___ Data to process

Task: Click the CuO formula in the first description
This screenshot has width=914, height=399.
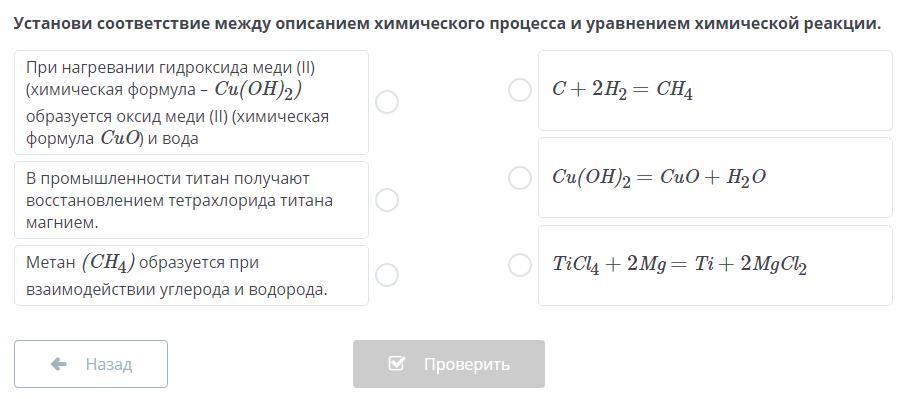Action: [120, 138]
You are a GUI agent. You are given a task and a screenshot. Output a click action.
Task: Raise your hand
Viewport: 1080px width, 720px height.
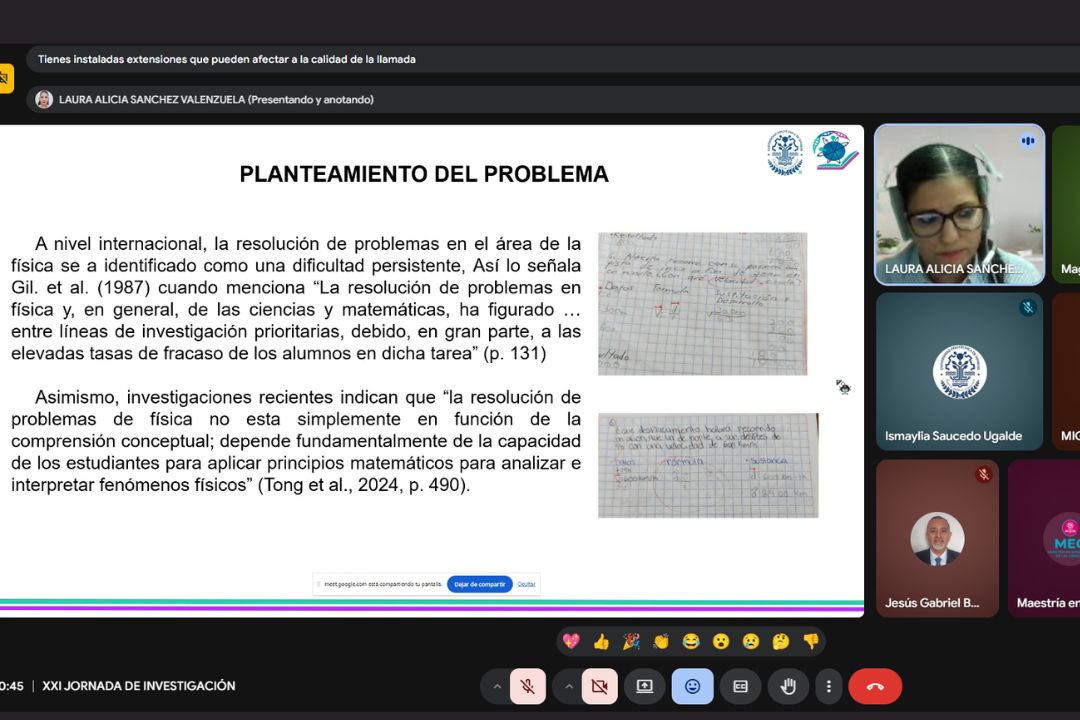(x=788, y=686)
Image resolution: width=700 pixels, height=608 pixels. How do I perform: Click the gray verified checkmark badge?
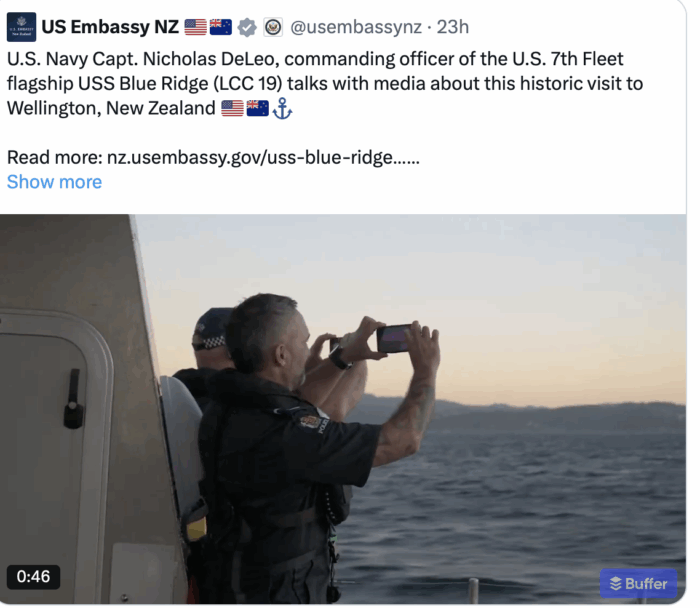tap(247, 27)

______

▶ [Problem to work on] Please copy out all of the lines above word for word, leaving out the pictures.

▶ [Final result]
Task: Click the CuO formula in the first description
This screenshot has width=914, height=399.
Action: [120, 138]
You are a GUI agent. You are given a task and a screenshot. Output a click action.
Task: Raise your hand
Viewport: 1080px width, 720px height.
(x=788, y=686)
Image resolution: width=700 pixels, height=608 pixels. How do I perform: Click the gray verified checkmark badge?
tap(247, 27)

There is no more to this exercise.